**Textauszug:**
□ □ □

Ein beispielhaftes Hörbuch

Robert Musils „Der Mann ohne Eigenschaften“ [2005]

Die Zweifler am Sinn von öffentlich-rechtlichen Rundfunkanstalten im allgemeinen und an deren Kulturauftrag im besonderen, sollten einen genauen Blick auf den „Remix“ des „Mann ohne Eigenschaften“ werfen: In zweieinhalb Jahren verwandelten über vierzig Mitwirkende Musils Prosawerk in eine zwanzigstündige Hörbuchfassung. Wer nun denkt, der ORF wollte mit dieser geistreichen Initiative für einen österreichischen Autor einen wohltuenden Kontrapunkt zur geisttötenden Dauersportberieselung oder zur politischen Hofberichterstattung setzen, wird schnell eines Besseren belehrt. (1)

Dem Bayerischen Rundfunk, genauer der Abteilung „Hörspiel und Medienkunst“ gebührt Anerkennung für diese Edition. Der Hörverlag publiziert das Ergebnis in einer gewichtigen Kassette, die nicht nur 20 CDs enthält, sondern auch ein siebenhundertseitiges Begleitbuch.

Diese beeindruckenden Rahmendaten wären nun völlig belanglos, hätten sie nicht zu einem überzeugenden künstlerischen Ergebnis geführt. Ästhetisch gelungene Hörbuchfassungen sind allerdings keine Seltenheit. Lohnte sich dieser gewaltige Aufwand, wenn am Ende „nur“ ein zufriedenstellende Romanvertonung stünde? Der „MoE Remix“ enthält jedoch eine höchst ungewöhnliche Komponente: er ist editionsphilologisch hochgradig interessant. Der MoE ist bekanntlich einer der berühmtesten unvollendeten Romane der Weltliteratur. Der Nachlass zu dem Buch beträgt etwa 6500 Manuskriptseiten. Die bisher in Buchform veröffentlichten Teile des Nachlasses sind (was Auswahl, Anordnung und Kommentierung angeht) unbefriedigend. Warum dies so ist, erläutert Walter Fanta (Robert-Musil-Institut Klagenfurt) ausführlich im Begleitband. Fanta ist als maßgeblicher Herausgeber der noch unpublizierten „Kommentierten digitalen Gesamtausgabe Robert Musil“ (2) einer der besten Kenner der Materie. Er erarbeitete die Textauswahl, welche für den akustischen Nachlassteil herangezogen wurde. Zwei weitere Produktionsprinzipien ergänzen den philologischen Ansatz: Oberstes Gebot war Texttreue. Eingriffe in den Text waren tabu. Schließlich wird jede Textpassage mit einer gesprochenen, präzisen Stellenangabe versehen. Zwei Beispiele: „Zu den Lindner-Kapiteln. Schmierblatt Aufbau (1933/1934)“ oder „Beim Rechtsanwalt. Kapitelgruppenentwurf (1928) und Kapitelentwurf (1933/1934)“.

□ □ □

**Bereitgestellte Daten:**

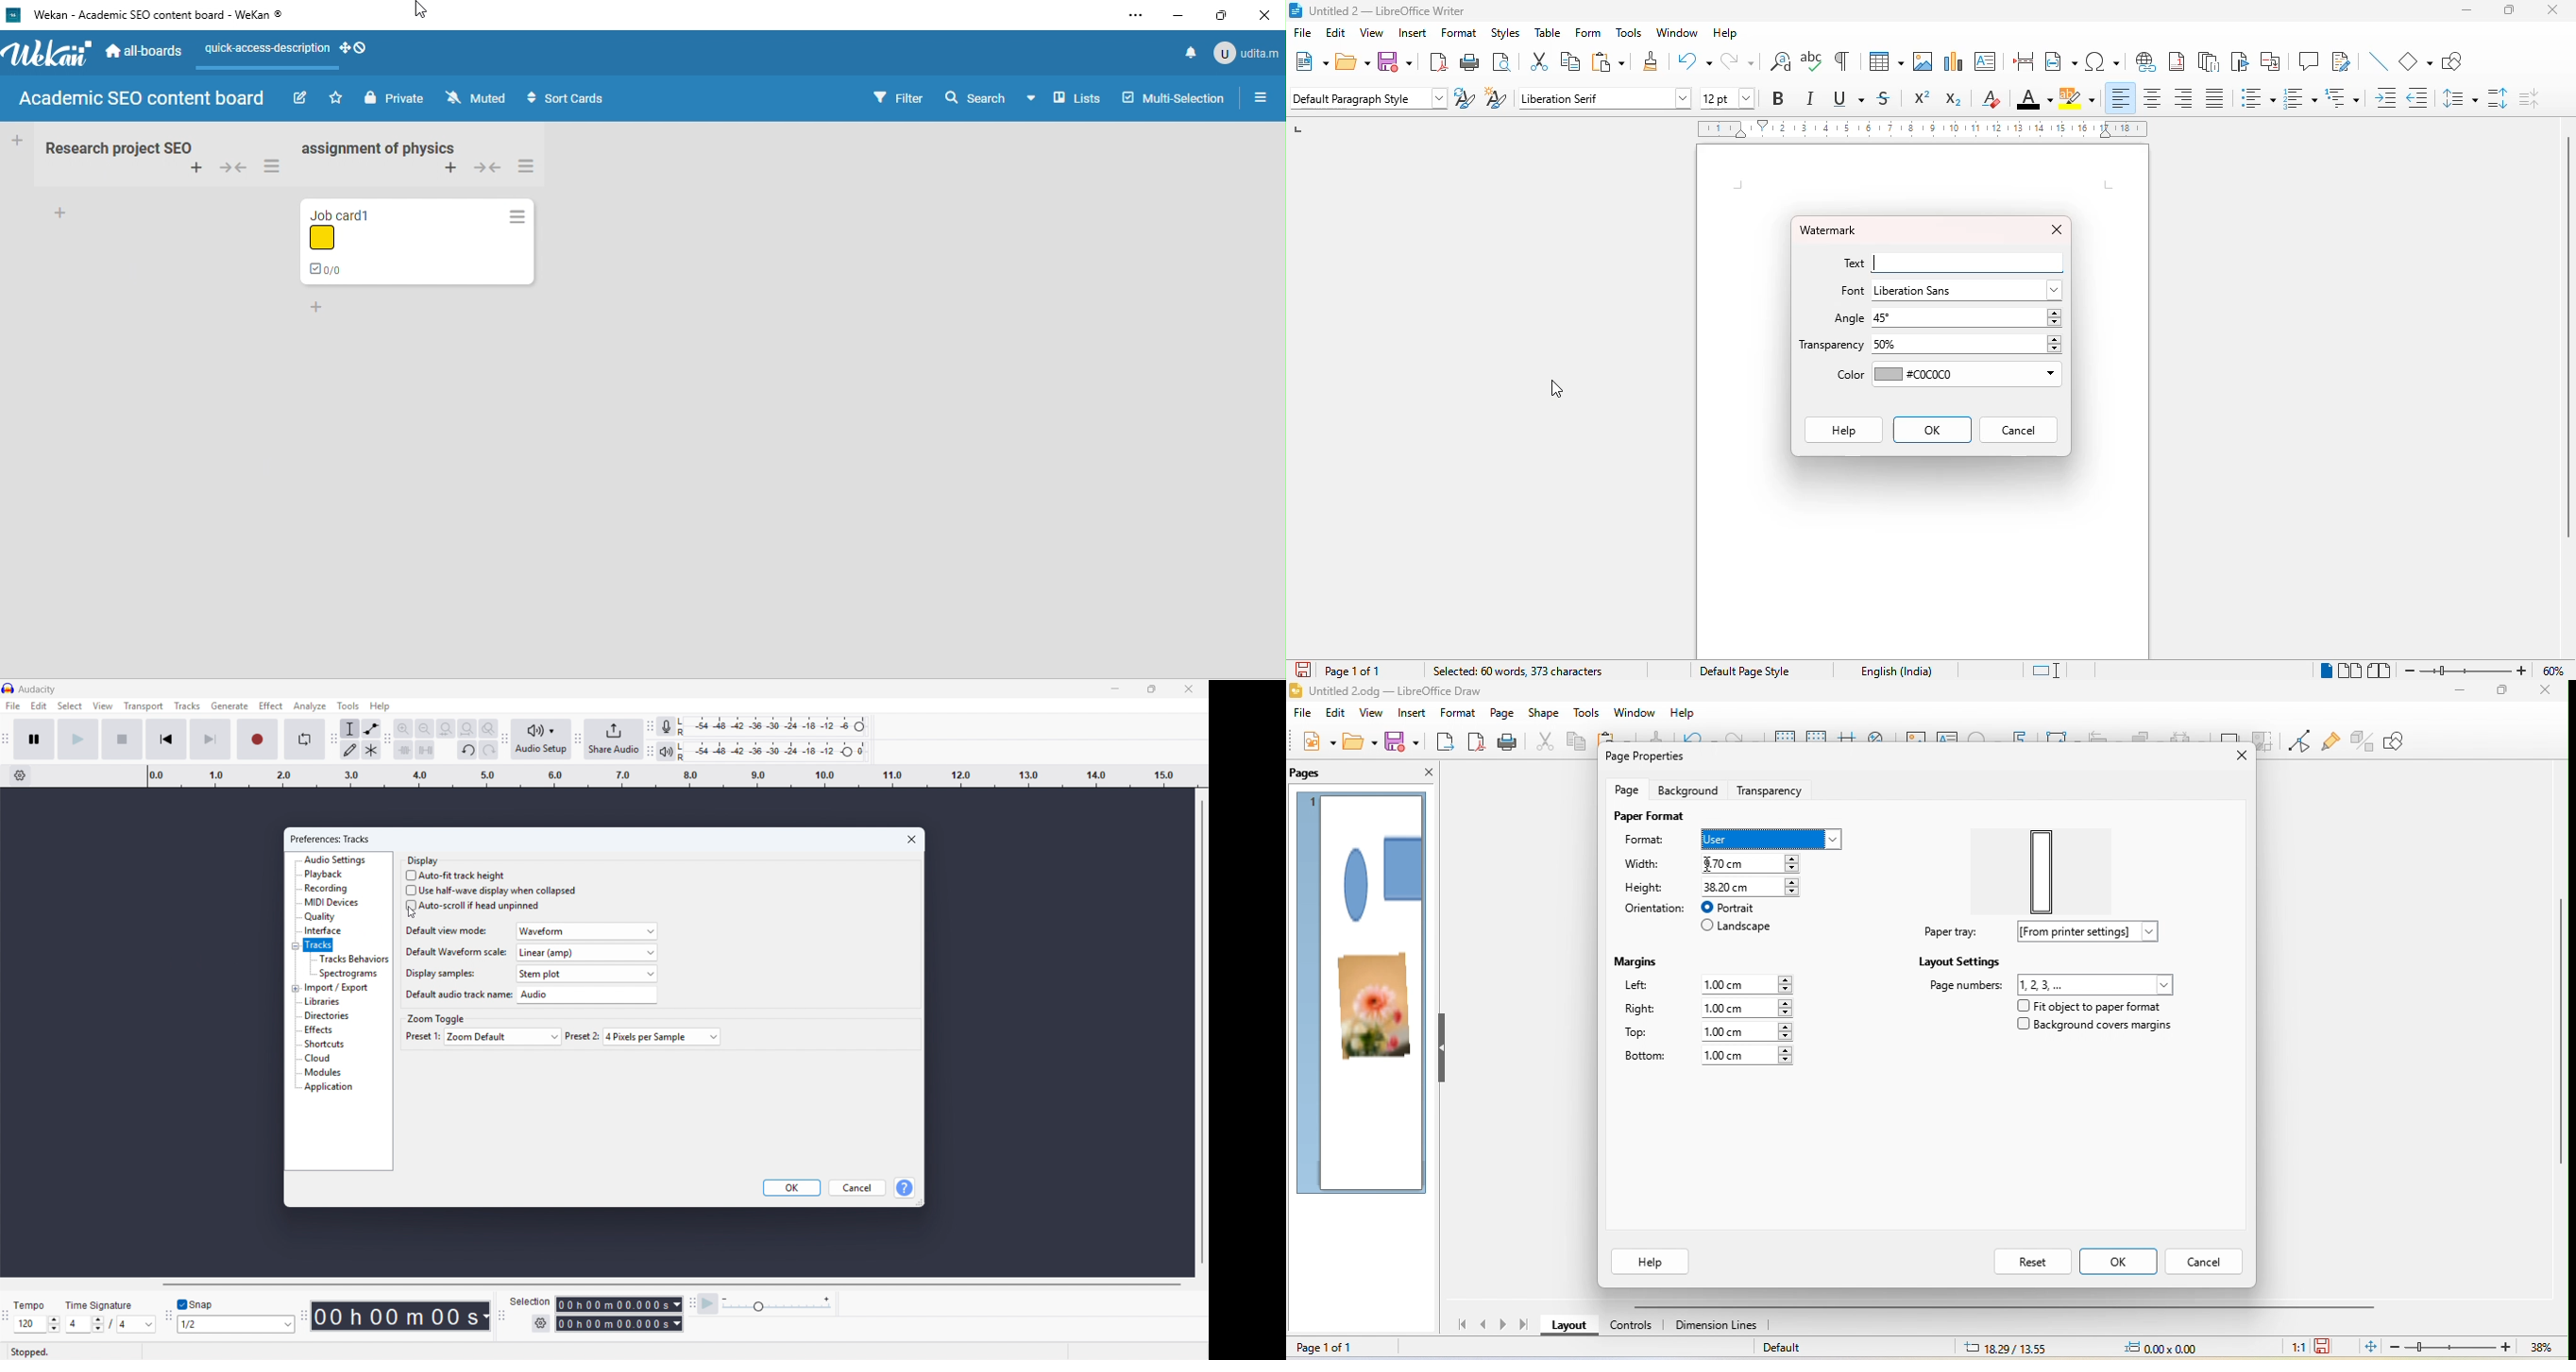  I want to click on selection settings, so click(541, 1323).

□ □ □

**Aufgabenstellung:** Führe bitte den Text über die Hörbuchfassung von Musils „Der Mann ohne Eigenschaften“ im Anschluss an seinen letzten Satz weiter.

**Endergebnis:**
Ohne an dieser Stelle weiter ins Detail gehen zu können, lässt sich konstatieren, dass mit dem „MoE Remix“ die derzeit beste Bearbeitung des Nachlasses für ein größeres Lesepublikum vorliegt. Dass dies ein Hörbuch leisten muss – immerhin ist der komplette Text des „Remix“ im Begleitbuch abgedruckt -, stellt dem Rowohlt Verlag kein gutes Zeugnis aus. Während andere Verlage wie S. Fischer ihre wichtigen Autoren in großen Editionen publizieren (z.B. die exzellente Frankfurter Thomas-Mann-Ausgabe), wird das Werk Robert Musils von Rowohlt seit vielen Jahren sträflich vernachlässigt. Leider kann Robert Musil nicht mehr wie kürzlich Wilhelm Genazino von Rowohlt zu Hanser wechseln …

Die literaturwissenschaftlich plausible Textauswahl bildet nun die Basis für das von Katarina Agathos und Herbert Kapfer entwickelte ästhetische Konzept. Angesichts des riesigen Umfangs des MoE mussten waren weitläufige Streichungen unvermeidlich. Ein Kriterium für diese Eliminationen war, dass die zentralen Erzählstränge gut repräsentiert bleiben (Parallelaktion, Ulrich/Agathe, Walter/Clarisse, Moosbrugger u.a.). Obwohl wichtige essayistische Stellen enthalten sind, kommt die abstrakte Ebene des Romans zugunsten der „Action“ etwas zu kurz. Das schadet dem Ergebnis aber nur bedingt.

Die zwanzig Hörstunden teilen sich in etwa zehn Stunden Präsentation des bereits zu Lebzeiten veröffentlichten „kanonischen“ Textes und in zehn Stunden Vertonung des Nachlass samt diverser Kommentare von Musilkennern.

Eine prominente und klug ausgewählte Schauspielerriege liest unter der Regie von Klaus Buhlert den Text. Willkürlich herausgegriffen seien Manfred Zapatka, Ulrich Matthes, Angela Winkler, Josef Bierbichler und Ignaz Kirchner. Dabei werden nicht nur die Figuren von unterschiedlichen Akteuren gelesen, sondern auch personenbezogene Passagen des Erzählers.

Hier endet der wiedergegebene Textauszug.